I can access the external function from a DLL dynamically loaded using the LoadLibrary() function. Once the library is loaded I can obtain a pointer to the function using GetProcAddress() I want to call the function with the arguments specified on the command line.
Can I pass a void-pointer-list to the function-pointer which I got returned by the LoadLibrary() function similar to the example below?
To keep the example code simple, I deleted the error-checking. Is there a way to get something like this working:
//Somewhere in another dll
int DoStuff(int a, int b)
{
return a + b;
}
int main(int argc, char **argv)
{
void *retval;
void *list = argv[3];
HMODULE dll;
void* (*generic_function)(void*);
dll = LoadLibraryA(argv[1]);
//argv[2] = "DoStuff"
generic_function = GetProcAddress(dll, argv[2]);
//argv[3] = 4, argv[4] = 7, argv[5] = NULL
retval = generic_function(list);
}
If I forgot to mention necessary information, please let me know.
Thanks in advance
You need to cast the function pointer returned by LoadLibrary to one with the right argument types before calling it. One way to manage it is to have a number call-adaptor functions that do the right thing for every possible function type you might want to call:
void Call_II(void (*fn_)(), char **args) {
void (*fn)(int, int) = (void (*)(int, int))fn_;
fn(atoi(args[0]), atoi(args[1]));
}
void Call_IS(void (*fn_)(), char **args) {
void (*fn)(int, char *) = (void (*)(int, char *))fn_;
fn(atoi(args[0]), args[1]);
}
...various more functions
Then you take the pointer you got from GetProcAddress and the additional arguments and pass them to the correct Call_X function:
void* (*generic_function)();
dll = LoadLibraryA(argv[1]);
//argv[2] = "DoStuff"
generic_function = GetProcAddress(dll, argv[2]);
//argv[3] = 4, argv[4] = 7, argv[5] = NULL
Call_II(generic_function, &argv[3]);
The problem is that you need to know what the type of the function you're getting the pointer for is and call the appropriate adaptor function. Which generally means making a table of function name/adaptors and doing a lookup in it.

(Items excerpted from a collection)
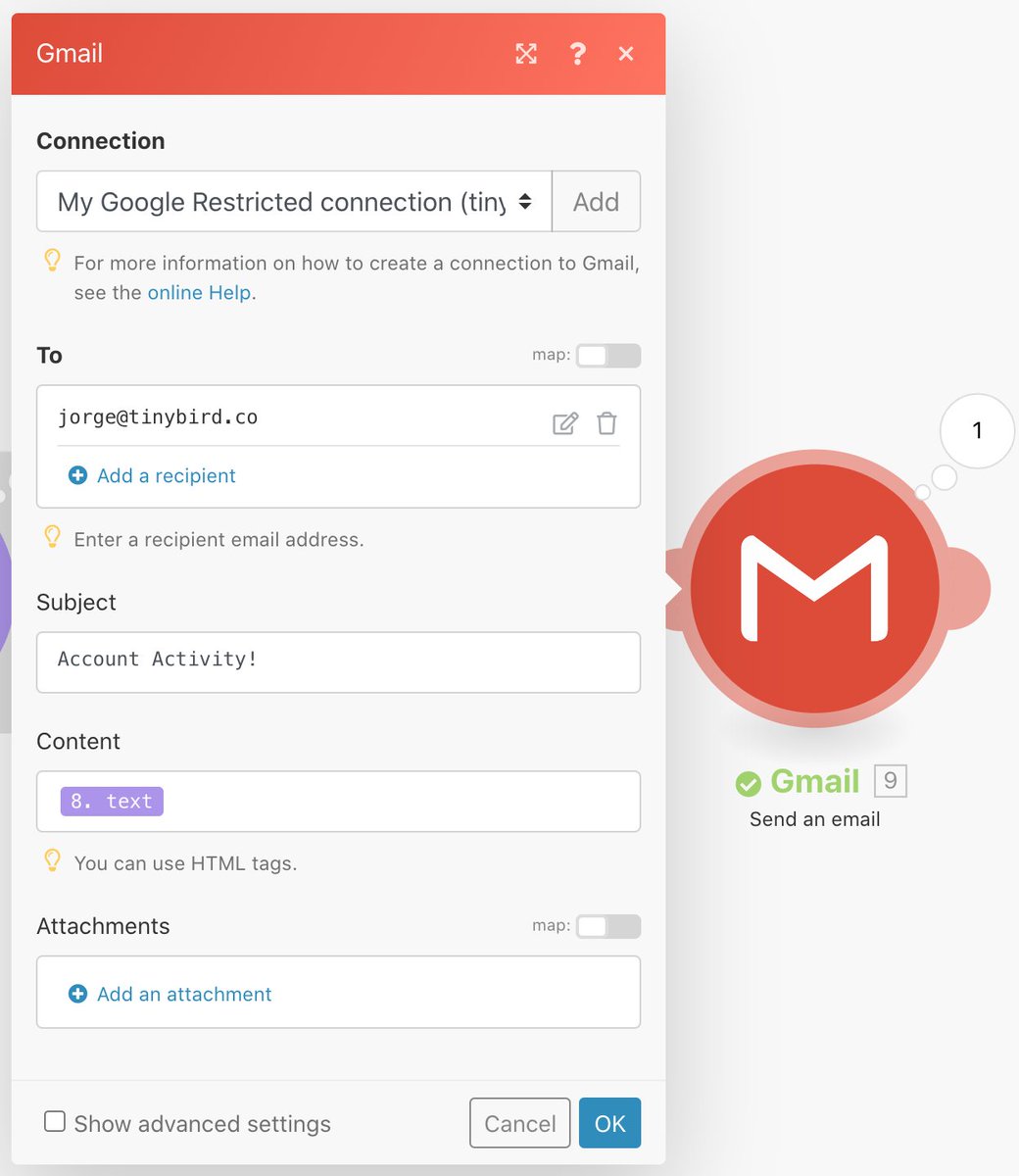Edit the jorge@tinybird.co recipient
1019x1176 pixels.
564,422
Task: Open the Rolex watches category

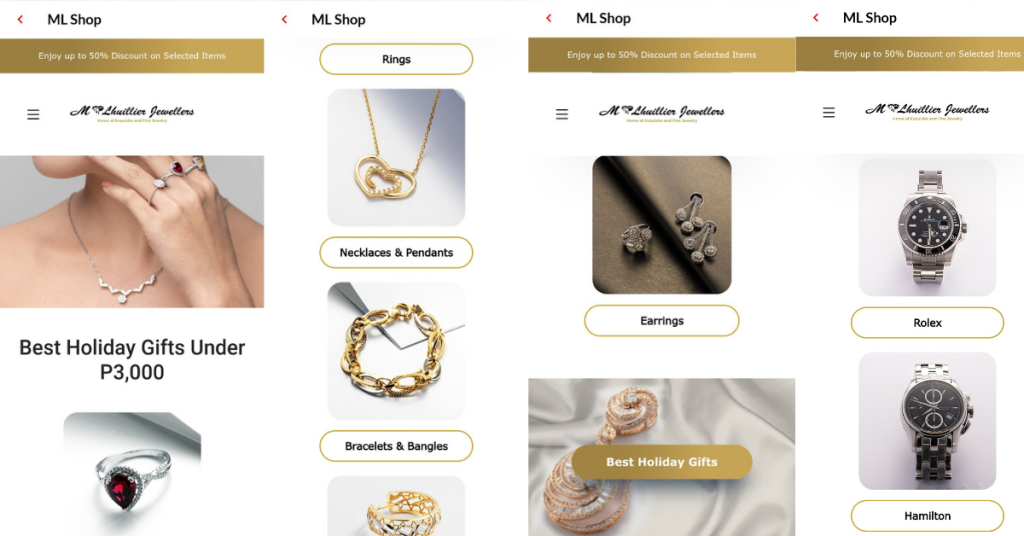Action: coord(927,323)
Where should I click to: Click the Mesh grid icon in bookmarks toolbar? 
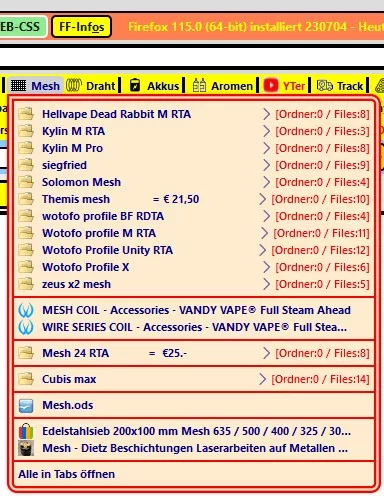[x=18, y=86]
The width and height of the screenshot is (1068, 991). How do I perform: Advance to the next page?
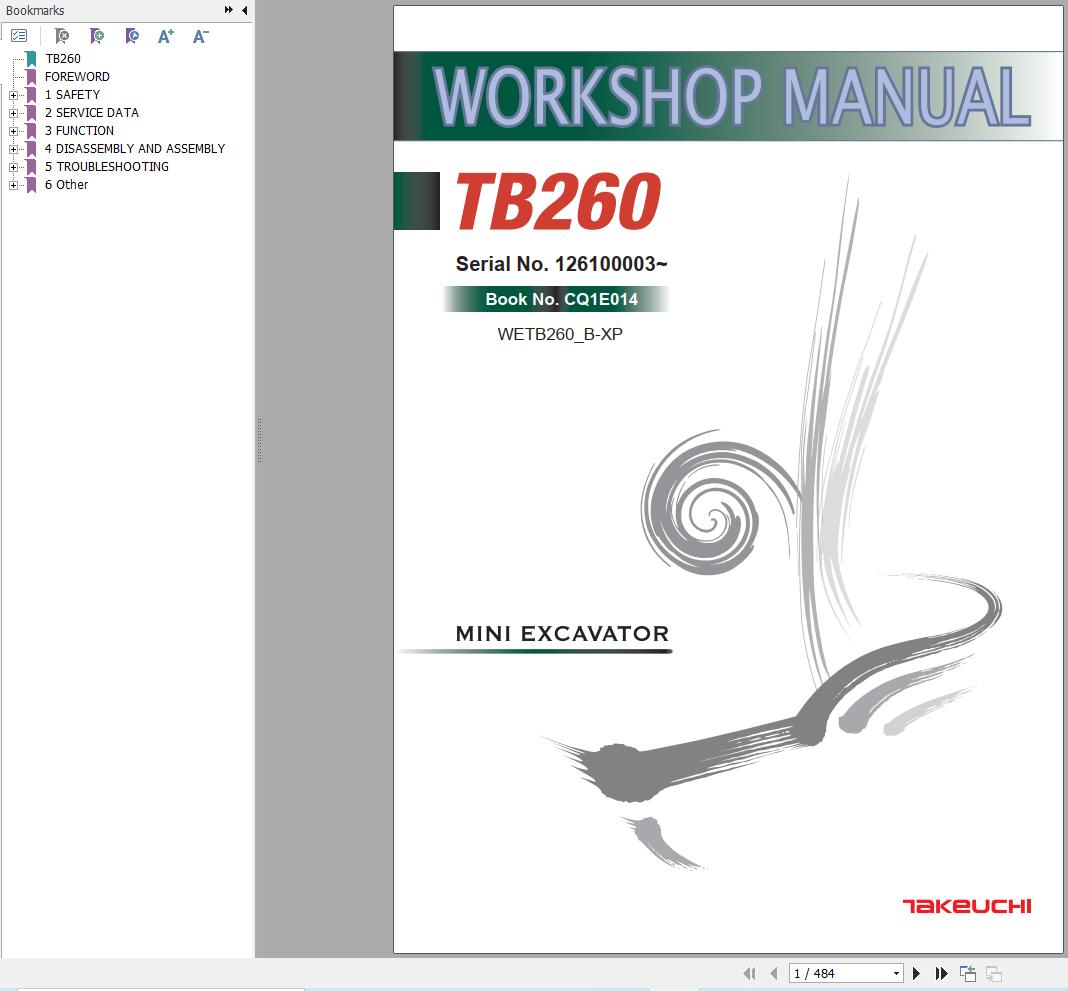pyautogui.click(x=917, y=972)
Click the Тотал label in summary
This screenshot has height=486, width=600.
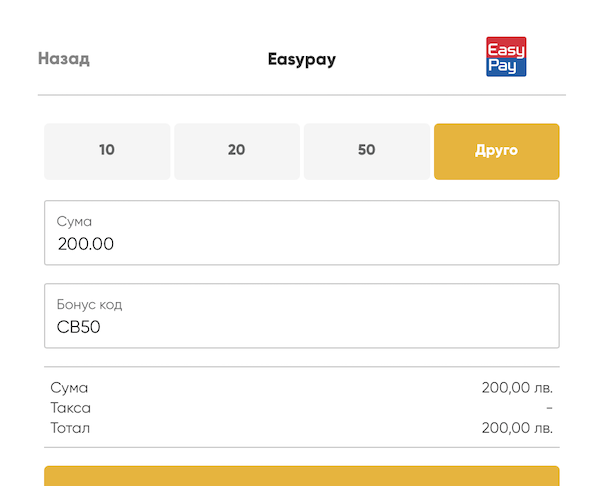[70, 428]
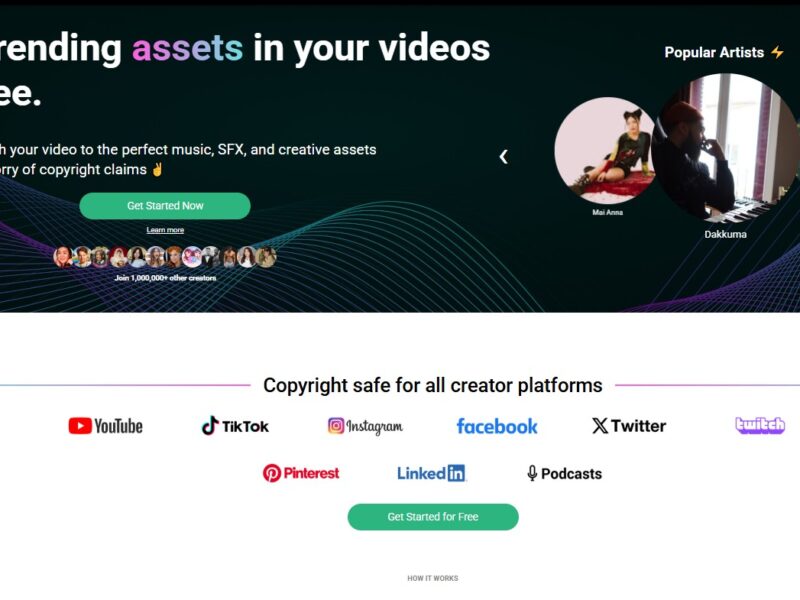Viewport: 800px width, 600px height.
Task: Click the facebook platform logo
Action: click(497, 426)
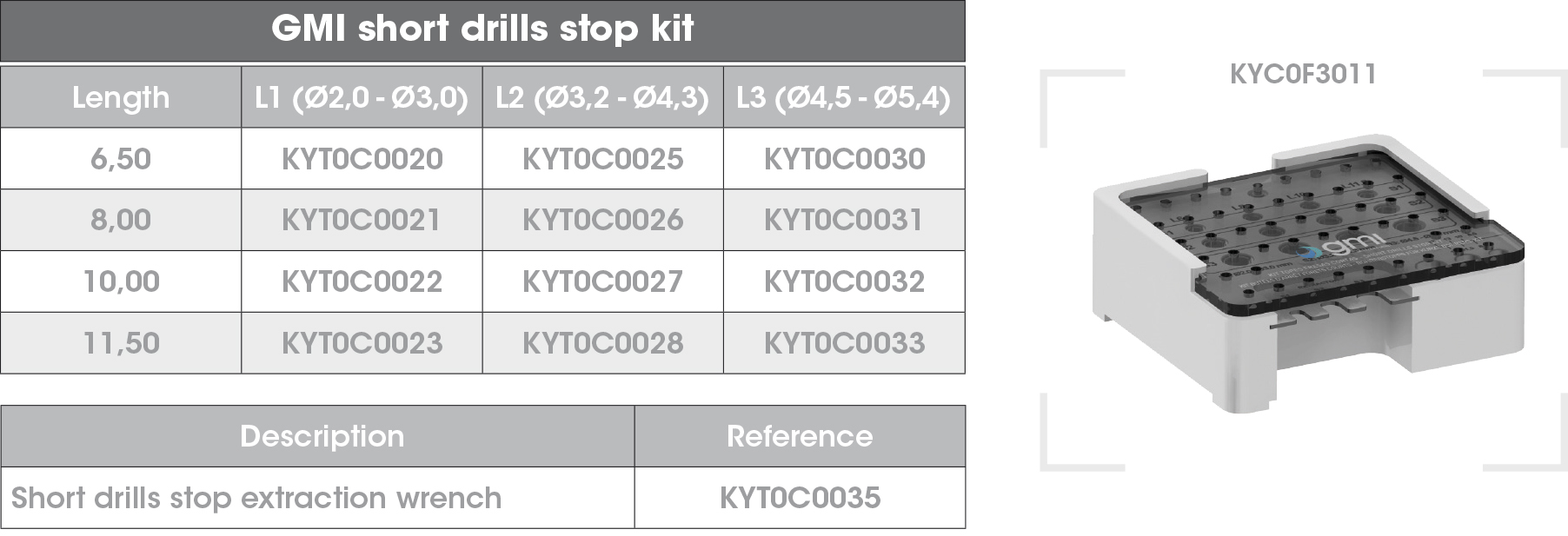Click reference KYT0C0026
This screenshot has height=536, width=1568.
[602, 220]
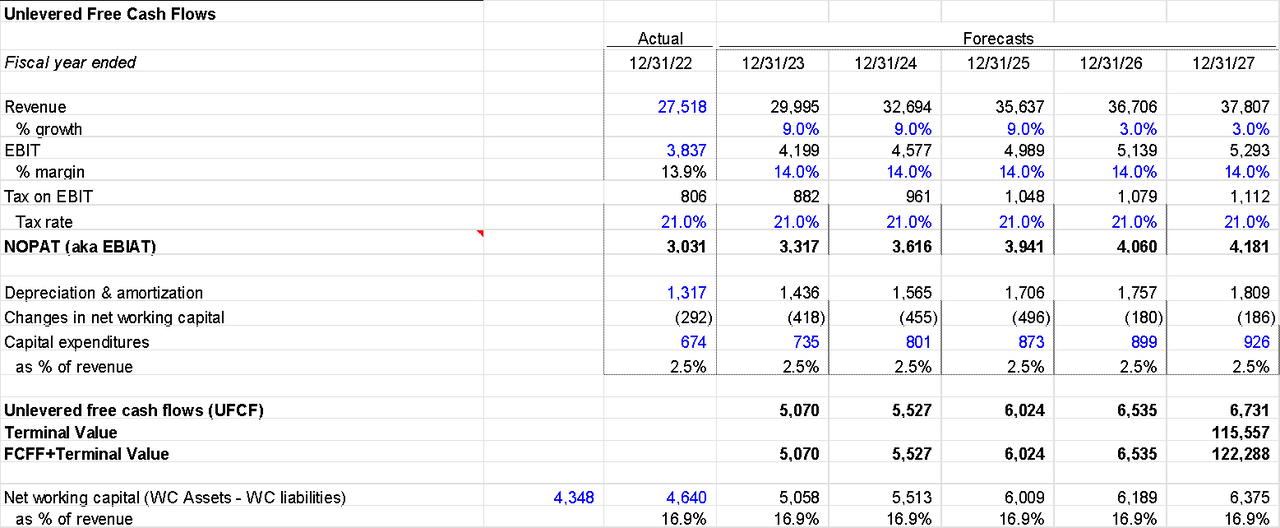Click the 4,348 net working capital cell
This screenshot has height=528, width=1280.
point(573,497)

TO BE DONE: Copy the entire forum thread about calling a DLL function through GetProcAddress, which appears above the items, word for word.

REPLY TO THE TASK:
I can access the external function from a DLL dynamically loaded using the LoadLibrary() function. Once the library is loaded I can obtain a pointer to the function using GetProcAddress() I want to call the function with the arguments specified on the command line.
Can I pass a void-pointer-list to the function-pointer which I got returned by the LoadLibrary() function similar to the example below?
To keep the example code simple, I deleted the error-checking. Is there a way to get something like this working:
//Somewhere in another dll
int DoStuff(int a, int b)
{
return a + b;
}
int main(int argc, char **argv)
{
void *retval;
void *list = argv[3];
HMODULE dll;
void* (*generic_function)(void*);
dll = LoadLibraryA(argv[1]);
//argv[2] = "DoStuff"
generic_function = GetProcAddress(dll, argv[2]);
//argv[3] = 4, argv[4] = 7, argv[5] = NULL
retval = generic_function(list);
}
If I forgot to mention necessary information, please let me know.
Thanks in advance
You need to cast the function pointer returned by LoadLibrary to one with the right argument types before calling it. One way to manage it is to have a number call-adaptor functions that do the right thing for every possible function type you might want to call:
void Call_II(void (*fn_)(), char **args) {
void (*fn)(int, int) = (void (*)(int, int))fn_;
fn(atoi(args[0]), atoi(args[1]));
}
void Call_IS(void (*fn_)(), char **args) {
void (*fn)(int, char *) = (void (*)(int, char *))fn_;
fn(atoi(args[0]), args[1]);
}
...various more functions
Then you take the pointer you got from GetProcAddress and the additional arguments and pass them to the correct Call_X function:
void* (*generic_function)();
dll = LoadLibraryA(argv[1]);
//argv[2] = "DoStuff"
generic_function = GetProcAddress(dll, argv[2]);
//argv[3] = 4, argv[4] = 7, argv[5] = NULL
Call_II(generic_function, &argv[3]);
The problem is that you need to know what the type of the function you're getting the pointer for is and call the appropriate adaptor function. Which generally means making a table of function name/adaptors and doing a lookup in it.